Re: [PATCH 2/2] x86/resctrl: Add tracepoint for llc_occupancy tracking

From: Haifeng Xu
Date: Sun Mar 03 2024 - 22:08:16 EST




On 2024/3/2 01:47, James Morse wrote:
> Hello!
>
> On 29/02/2024 07:11, Haifeng Xu wrote:
>> In our production environment, after removing monitor groups, those unused
>> RMIDs get stuck in the limbo list forever because their llc_occupancy are
>> always larger than the threshold. But the unused RMIDs can be successfully
>> freed by turning up the threshold.
>>
>> In order to know how much the threshold should be, perf can be used to acquire
>> the llc_occupancy of RMIDs in each rdt domain.
>>
>> Instead of using perf tool to track llc_occupancy and filter the log manually,
>> it is more convenient for users to use tracepoint to do this work. So add a new
>> tracepoint that shows the llc_occupancy of busy RMIDs when scanning the limbo
>> list.
>
>> diff --git a/arch/x86/kernel/cpu/resctrl/monitor.c b/arch/x86/kernel/cpu/resctrl/monitor.c
>> index c34a35ec0f03..ada392ca75b2 100644
>> --- a/arch/x86/kernel/cpu/resctrl/monitor.c
>> +++ b/arch/x86/kernel/cpu/resctrl/monitor.c
>> @@ -362,6 +363,13 @@ void __check_limbo(struct rdt_domain *d, bool force_free)
>
> [expanded the diff hunk for better context]
>> entry = __rmid_entry(idx);
>> if (resctrl_arch_rmid_read(r, d, entry->closid, entry->rmid,
>> QOS_L3_OCCUP_EVENT_ID, &val,
>> arch_mon_ctx)) {
>> rmid_dirty = true;
>> } else {
>> rmid_dirty = (val >= resctrl_rmid_realloc_threshold);
>> }
>>
>> if (force_free || !rmid_dirty) {
>> clear_bit(idx, d->rmid_busy_llc);
>> if (!--entry->busy)
>> limbo_release_entry(entry);
>> }
>
>> cur_idx = idx + 1;
>
> Ideally this would be the last line in the loop, its how the iterator advances to the next
> bit in the bitmap.
>
>
>> + /* x86's CLOSID and RMID are independent numbers, so the entry's
>> + * closid is a invalid CLOSID. But on arm64, the RMID value isn't
>> + * a unique number for each CLOSID. It's necessary to track both
>> + * CLOSID and RMID because there may be dependencies between each
>> + * other on some architectures */
>> + trace_mon_llc_occupancy_limbo(entry->closid, entry->rmid, d->id, val);
>
> I agree outputting both these values is the right thing to do.
>
> resctrl_arch_rmid_read() could return an error, in which case val here is either
> uninitialised, or the value of another RMID.
> Could you put the tracepoint in the 'else' section of the if/else after
> resctrl_arch_rmid_read()?
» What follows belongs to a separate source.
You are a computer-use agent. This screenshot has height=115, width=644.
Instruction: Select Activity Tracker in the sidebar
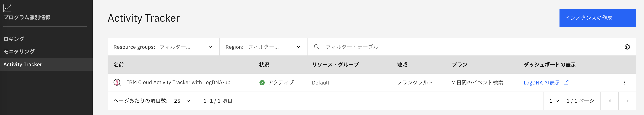[23, 64]
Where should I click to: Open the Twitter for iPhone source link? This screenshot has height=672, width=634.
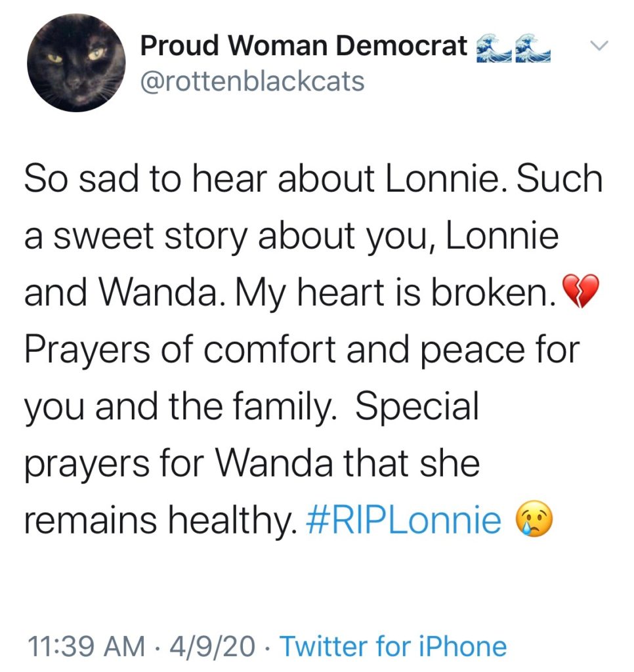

This way it will only output a value to user-space if it is correct.
>
>
>> diff --git a/arch/x86/kernel/cpu/resctrl/trace.h b/arch/x86/kernel/cpu/resctrl/trace.h
>> index 495fb90c8572..35149a75c951 100644
>> --- a/arch/x86/kernel/cpu/resctrl/trace.h
>> +++ b/arch/x86/kernel/cpu/resctrl/trace.h
>> @@ -35,6 +35,21 @@ TRACE_EVENT(pseudo_lock_l3,
>> TP_printk("hits=%llu miss=%llu",
>> __entry->l3_hits, __entry->l3_miss));
>>
>> +TRACE_EVENT(mon_llc_occupancy_limbo,
>> + TP_PROTO(u32 ctrl_hw_id, u32 mon_hw_id, int id, u64 occupancy),
>> + TP_ARGS(ctrl_hw_id, mon_hw_id, id, occupancy),
>> + TP_STRUCT__entry(__field(u32, ctrl_hw_id)
>> + __field(u32, mon_hw_id)
>
>> + __field(int, id)
>
> Nit: Could we call this 'domain_id'? We've got two other ids already, so we should be
> clear what each one is!
>
>
>> + __field(u64, occupancy)),
>
> Nit: 'occupancy_bytes'? Just to avoid user-space thinking it needs to convert from the
> hardware unit in Intel's SDM ... and just in case we ever have to add another parameter
> that is sort of occupancy too.
>
>
>> + TP_fast_assign(__entry->ctrl_hw_id = ctrl_hw_id;
>> + __entry->mon_hw_id = mon_hw_id;
>> + __entry->id = id;
>> + __entry->occupancy = occupancy;),
>> + TP_printk("ctrl_hw_id=%u mon_hw_id=%u domain=%d llc_occupancy=%llu",
>> + __entry->ctrl_hw_id, __entry->mon_hw_id, __entry->id, __entry->occupancy)
>> + );
>> +
>
> Tracepoints always expose some implicit details of the kernel internals which can make
> supporting them a headache. In this case - I've had some discussion with folk about future
> work to defer the limbo work as late as possible - until a new control or monitor group is
> allocated. This would be to avoid interrupting user-space tasks to update the limbo list
> when the result isn't needed until alloc time.
>
> In this case the tracepoint wouldn't be hit unless user-space made a mkdir() syscall to
> force an update - I think this can just be a documentation problem.
>
> I also don't think we should commit to this outputting values for all dirty RMID - which
> it does today. If group creation were to fail because there weren't any free RMID you'd
> get all the values, I think this is the only case where user-space would care.

Yes.

>
> Could we document the properties of the the trace-point that can be relied on in
> Documentation/arch/x86/resctrl.rst ?
>
> Something like:
> | This tracepoint gives you the precise occupancy values for a subset of RMID that are not
> | immediately available for allocation. This can't be relied on to produce output every
> | second, it may be necessary to attempt to create an empty monitor group to force an
> | update. Output may only be produced if creation of a control or monitor group fails.
>
> I think we'll always walk a list of dirty RMID before failing to allocate an RMID, so this
> should be future proof.
>
>
> With the val and documentation bits:
> Reviewed-by: James Morse <james.morse@xxxxxxx>
>
>
> Thanks,
>
> James

Thanks for your suggestions.